Renata Silveira em sua estreia no Grupo Globo / Imagem: Reprodução/SporTV

Eu me apaixonei pelo futebol escutando homens narrando jogos pelo rádio. Muito mais do que pela TV, foi nas ondas do meu radinho de pilha, que ia comigo a todos os lugares, inclusive ao estádio numa época que isso era permitido, que esse amor se aprofundou. Até hoje, se o jogo está difícil, eu desligo a TV e vou escutar pelo rádio. Minha superstição predileta. Costuma funcionar.

Em nenhuma fase do meu encantamento pelo jogo eu imaginei que uma voz feminina pudesse narrar. Simplesmente não me ocorreu essa possibilidade. Aceitei passivamente que o futebol que eu tanto amava teria para sempre a voz de um homem.

Enquanto eu me enfeitiçava por esse esporte, e sonhava com a chance de um dia jogar profissionalmente (sonho que minha mãe ceifou sem piedade), outras mulheres cresciam sonhando com um mundo no qual elas pudessem narrar uma partida. Sonho que a gente sonha junto e que idealiza um mundo mais inclusivo é investido da mesma força que acendeu as estrelas. Por isso, é uma questão de tempo para que ele se realize.

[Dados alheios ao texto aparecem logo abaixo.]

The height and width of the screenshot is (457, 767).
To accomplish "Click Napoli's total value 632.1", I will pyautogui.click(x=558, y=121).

Hoje, temos dezenas de narradoras e no dia 20 de abril Renata Silveira fez história como a primeira mulher a narrar um jogo masculino numa emissora aberta de TV.

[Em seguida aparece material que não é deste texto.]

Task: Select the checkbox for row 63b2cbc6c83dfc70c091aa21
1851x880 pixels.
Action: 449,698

É absolutamente natural que, de primeira, estranhe-se uma voz diferente narrando um esporte que faça tanta parte de nossas vidas. A construção dessa paixão se deu sobre timbres masculinos. O estranhamento faz parte da reconstrução. O que não é natural é a fúria dos comentários que atacam as narradoras.

A narradora Luciana Mariano, da ESPN, já abriu 156 processos contra perfis de rede social que se acharam muito valentes a ponto de dizer coisas como: "quero que sua família morra num acidente de carro e só você sobreviva".

Que raiva é essa? Da onde ela vem?

Seria interessante que essas perguntas fossem feitas porque, ao buscar as respostas, acharemos muitas coisas pelo caminho.

Se um homem não gosta da voz de uma mulher, não gosta das coisas que ela diz e não gosta de suas opiniões, será que ele gosta mesmo de mulher?

A pergunta não é capciosa. Não quero sugerir que todo valentão é um gay enrustido (ainda que muitos sejam). Não é disso que se trata. O que seria importante abordarmos aqui é a cultura da violência contra a mulher e desse ódio a tudo o que seja associado ao feminino - que se chama misoginia.

A antropóloga Marilyn Frye define com a precisão de um chute de Renato Augusto como essa cultura funciona: "dizer que um homem é heterossexual implica somente dizer que ele mantém relações sexuais exclusivamente com o sexo oposto. Tudo ou quase tudo o que é próprio do amor, a maioria dos homens héteros reserva para outros homens: As pessoas que eles admiram, respeitam, adoram, imitam, idolatram e com quem criam vínculos mais profundos; as pessoas a quem estão dispostos a ensinar e com quem estão dispostos a aprender; aqueles cujo respeito, reverência e amor eles desejam - esses são em sua maioria esmagadora, outros homens. Em suas relações com mulheres o que é visto como respeito é gentileza, generosidade ou paternalismo. O que é visto como honra é a colocação da mulher em uma redoma. Das mulheres eles querem devoção, servitude e sexo. A cultura da heterossexualidade masculina é homoafetiva: ela cultiva o amor pelos homens".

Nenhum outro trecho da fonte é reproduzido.